**WHAT YOU WILL DO:** When a line below holds the string "accomplish", show that line.

◇ ◇ ◇ ◇ ◇

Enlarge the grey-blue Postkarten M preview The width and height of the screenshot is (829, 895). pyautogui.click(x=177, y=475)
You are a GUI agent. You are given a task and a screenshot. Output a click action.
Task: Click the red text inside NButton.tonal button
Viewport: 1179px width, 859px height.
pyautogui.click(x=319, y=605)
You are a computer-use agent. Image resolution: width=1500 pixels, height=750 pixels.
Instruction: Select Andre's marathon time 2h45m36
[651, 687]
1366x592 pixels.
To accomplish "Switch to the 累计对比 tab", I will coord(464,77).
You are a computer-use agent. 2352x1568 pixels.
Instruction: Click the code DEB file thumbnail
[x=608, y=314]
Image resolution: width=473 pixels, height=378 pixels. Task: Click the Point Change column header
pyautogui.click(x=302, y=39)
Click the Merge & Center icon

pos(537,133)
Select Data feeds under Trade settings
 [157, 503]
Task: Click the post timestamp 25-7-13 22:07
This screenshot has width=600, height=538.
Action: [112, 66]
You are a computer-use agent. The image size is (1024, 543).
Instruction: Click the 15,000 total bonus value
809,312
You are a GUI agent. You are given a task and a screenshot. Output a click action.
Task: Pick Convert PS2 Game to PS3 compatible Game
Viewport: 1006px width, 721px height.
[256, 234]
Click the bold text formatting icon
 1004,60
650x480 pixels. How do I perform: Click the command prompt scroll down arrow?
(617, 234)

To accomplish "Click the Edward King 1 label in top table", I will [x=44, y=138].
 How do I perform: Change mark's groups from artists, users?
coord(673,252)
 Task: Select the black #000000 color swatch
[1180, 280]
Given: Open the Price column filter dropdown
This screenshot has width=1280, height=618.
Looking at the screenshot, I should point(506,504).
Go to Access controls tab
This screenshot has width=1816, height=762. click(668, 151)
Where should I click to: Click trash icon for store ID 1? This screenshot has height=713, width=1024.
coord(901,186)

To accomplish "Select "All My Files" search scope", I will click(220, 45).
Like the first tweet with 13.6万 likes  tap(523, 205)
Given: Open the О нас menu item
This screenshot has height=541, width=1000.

◇ ◇ ◇ ◇ ◇

**THE COMPLETED TASK:**
To accomplish "Switch to the 累计对比 tab", I will coord(464,77).
To accomplish "Click the Edward King 1 label in top table", I will [x=44, y=138].
To accomplish "Select "All My Files" search scope", I will click(220, 45).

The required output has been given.